• [Page excerpt]:
******************************
The UAE has ticked all the right boxes to claim regional bragging rights, by bettering all of its neighbours, in the recent World Economic Forum’s Global Enabling Trade Report 2012. On a worldwide comparison, it was ranked in terms of quality of:
- air transport infrastructure – 4th
- seaport infrastructure – 6th
- transhipment connectivity – 7th
- transport infrastructure – 11th
- border administration – 11th
- business environment – 12th
Such reports just go to highlight the immense progress that has made Dubai such a vibrant regional tourist, trade and retail hub.
The retail sector will add yet another facility to its portfolio with the proposed US$ 7.5 million Jumeirah Park Community Centre, covering nearly 11,000 sq mt. Although not in the same league as the likes of Dubai Mall (the world’s largest at 350,000 sq mt), Mirdiff City Centre (290,000 sq mt) and Mall of the Emirates (225,000 sq mt), it will serve over 4,000 residences in the Jumeirah Village triangle.
Then there is the US$ 160 million expansion plan of the Dragon Mart. Already the world’s biggest trading centre for Chinese goods outside of China, it is looking at an additional 177,000 sq mt extension. Interestingly, it is reported that over 80% of the extension has already been pre-let!
Also going well (maybe too well) is local real estate. It is estimated that Dubai has over 400,000 apartments and 58,000 villas with a further 6,000 houses (or over 10%) becoming available in H2 of 2012. If reports are to be believed, there are some areas that have seen a whopping 10% QUARTERLY increase in prices – that being the case, it can only be hoped that this not a precursor of another property bubble, which all but destroyed the market in 2008.
******************************
• [Data lines]:
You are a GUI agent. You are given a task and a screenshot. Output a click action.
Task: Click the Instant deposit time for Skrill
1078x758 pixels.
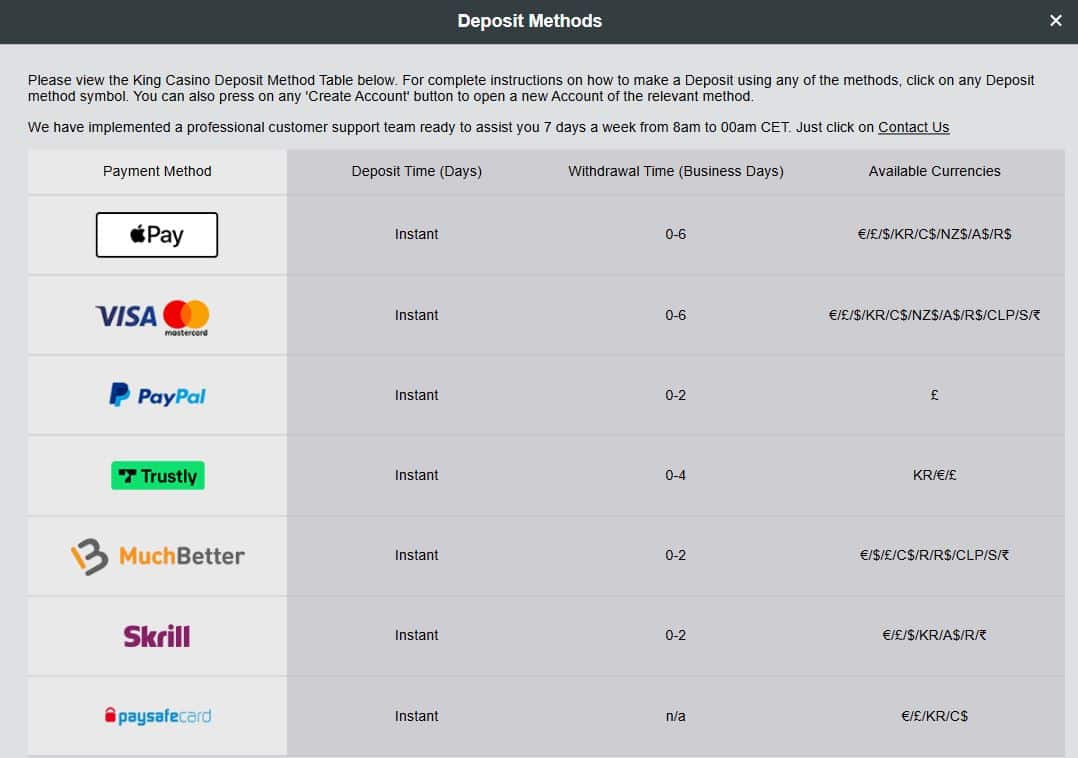[x=416, y=635]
******************************
• [Set task A]: Reproduce the portion of the Dubai passage between "Then there is" and "market in 2008.", inclusive.
• [Set task B]: According to the Dubai passage, what share of the Dragon Mart extension has reportedly already been pre-let?
• [Set task C]: Extend the Dubai passage, picking up after its final sentence.

• [Task response A]:
Then there is the US$ 160 million expansion plan of the Dragon Mart. Already the world’s biggest trading centre for Chinese goods outside of China, it is looking at an additional 177,000 sq mt extension. Interestingly, it is reported that over 80% of the extension has already been pre-let!
Also going well (maybe too well) is local real estate. It is estimated that Dubai has over 400,000 apartments and 58,000 villas with a further 6,000 houses (or over 10%) becoming available in H2 of 2012. If reports are to be believed, there are some areas that have seen a whopping 10% QUARTERLY increase in prices – that being the case, it can only be hoped that this not a precursor of another property bubble, which all but destroyed the market in 2008.

• [Task response B]: Over 80%

• [Task response C]:
Commercial realty is a different story with there still being a 40% vacancy rate. A further 800,000 sq mt is expected to be added to the inventory in H2 bringing the total amount of Dubai office space available to nearly 10 million sq mt.
As the temperatures hover in the mid-40s and the utility bills rise in unison, DEWA continue with their expansion plans. This time it will spend US$ 55 million laying over 800 km of cable to add to the electricity grid.
It seems that Meydan is also turning up the heat with their reported claim for US$ 950 million against Arabtec and the Malaysian contractor WCT in relation to the construction of the mega racecourse which hosts the Dubai World Cup. This follows an apparent acrimonious dispute that saw the cancellation of the original contract in 2008.
That year also saw the QE2 berth in Dubai and four years later plans are finally afoot to recoup some of the US$ 100 million investment. Now – with its original fittings and décor intact – it is to become a luxury floating hotel with 300 hotels and another must see landmark for the increasing number of Dubai-bound visitors.
The boom in tourists is mirrored in the May 10.4% year on year increase in passenger numbers at Dubai airport. The monthly figure of 4.4 million brings the YTD total to 23.2 million and in line with the annual forecast of 56.5 million passengers in 2012.
Another Dubai success story is Byrne Equipment Rental which accounts for over 20% of all equipment hired in the UAE. The company, valued at US$ 320 million, is set to build a new US$ 4 million HQ in Dubai Industrial City.
It is no secret that car dealerships have had a bumper year to date and this reflects growing consumer confidence that the good old days are on the way back. Al Nabooda Automobiles seem to think so as the distributor of Porsche, Audi and VW has just announced plans to spend nearly US$ 300 million on new facilities over the next two years.
One industry that is beginning to feel the pinch from the economic turmoil is private equity. Although estimated at US$ 23 billion (having grown from a base of US$ 8 billion five years ago), the Middle East segment expanded by only 3% – or US$ 700 million – in 2011. Life is not going to get any easier as fund raising becomes more difficult to source and the local bourses continue to perform badly.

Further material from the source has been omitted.